--- Ejercicio escrito ---
En el texto seleccionado, ¿de qué parte Hesíodo para hacer empezar el mundo en la Teogonía?

--- Texto seleccionado ---
LOS ELEMENTOS
La epopeya de
Ovidio recorre, en una serie de arcos laxos, el tiempo histórico desde el
comienzo del mundo, pasando por el tiempo mítico, hasta el mundo homérico
(Troya), y de allí a la fundación de Roma y a Augusto. No empieza con una
creación divina ni con una ordenación de los elementos, ni tampoco con el
Demiurgo platónico ni con el estoico fabricador mundi ni con la presocrática
Física de los elementos, sino que Ovidio comienza al modo de Hesíodo, el cual,
en la Teogonía (700 A.C.), hace empezar el mundo partiendo del Caos.
En Hesíodo se
reúnen los mitos de la creación de Asia Menor y se abre, todavía en un lenguaje
mítico, el horizonte de la Cosmología presocrática. Incluidos en la genealogía
de los dioses, que relata la génesis del mundo, aparecen por primera vez la
verdad, el origen y el todo como aquellas categorías con las que la filosofía,
desde Anaximandro formará el concepto de ser. Y el todo que está en el origen y
que, por tanto, es verdadero, para el hombre, lo antagónico, prepotente e
indisponible (que, consiguientemente, puede ser llamado dios). Todo lo
poderoso, sustentador, fructífero, grande, peligroso, todo eso son dioses.

--- Datos proporcionados ---
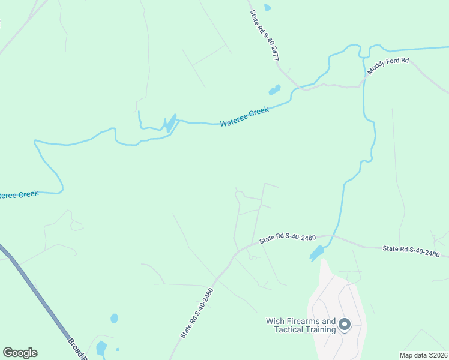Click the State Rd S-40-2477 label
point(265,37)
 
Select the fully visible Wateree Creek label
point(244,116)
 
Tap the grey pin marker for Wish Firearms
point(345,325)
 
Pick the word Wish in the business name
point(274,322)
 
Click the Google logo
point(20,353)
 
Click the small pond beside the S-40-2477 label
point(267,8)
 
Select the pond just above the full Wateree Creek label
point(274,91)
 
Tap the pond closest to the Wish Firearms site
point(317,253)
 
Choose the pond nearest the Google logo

...

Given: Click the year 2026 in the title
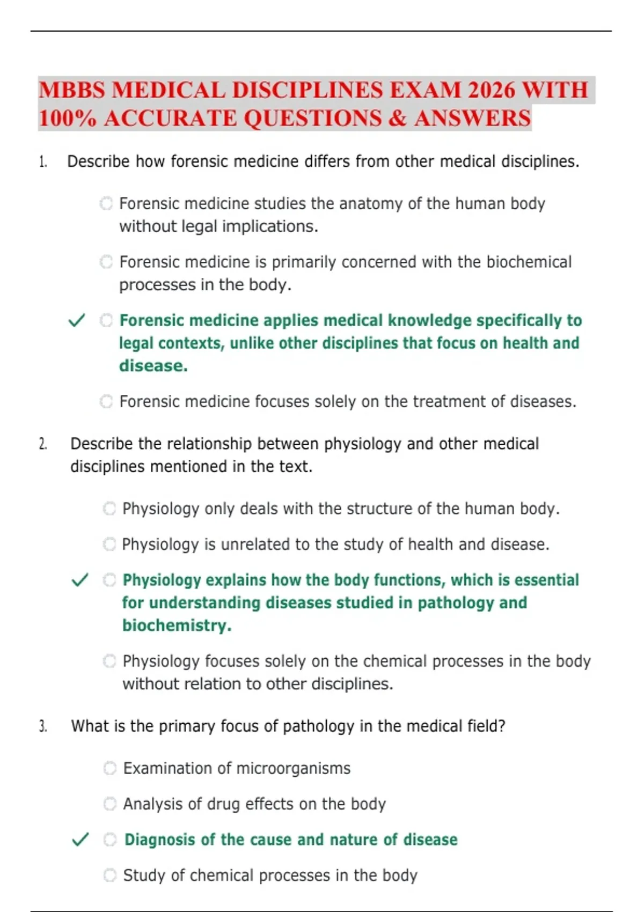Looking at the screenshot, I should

--- Ejercicio resuelto ---
Del Caos.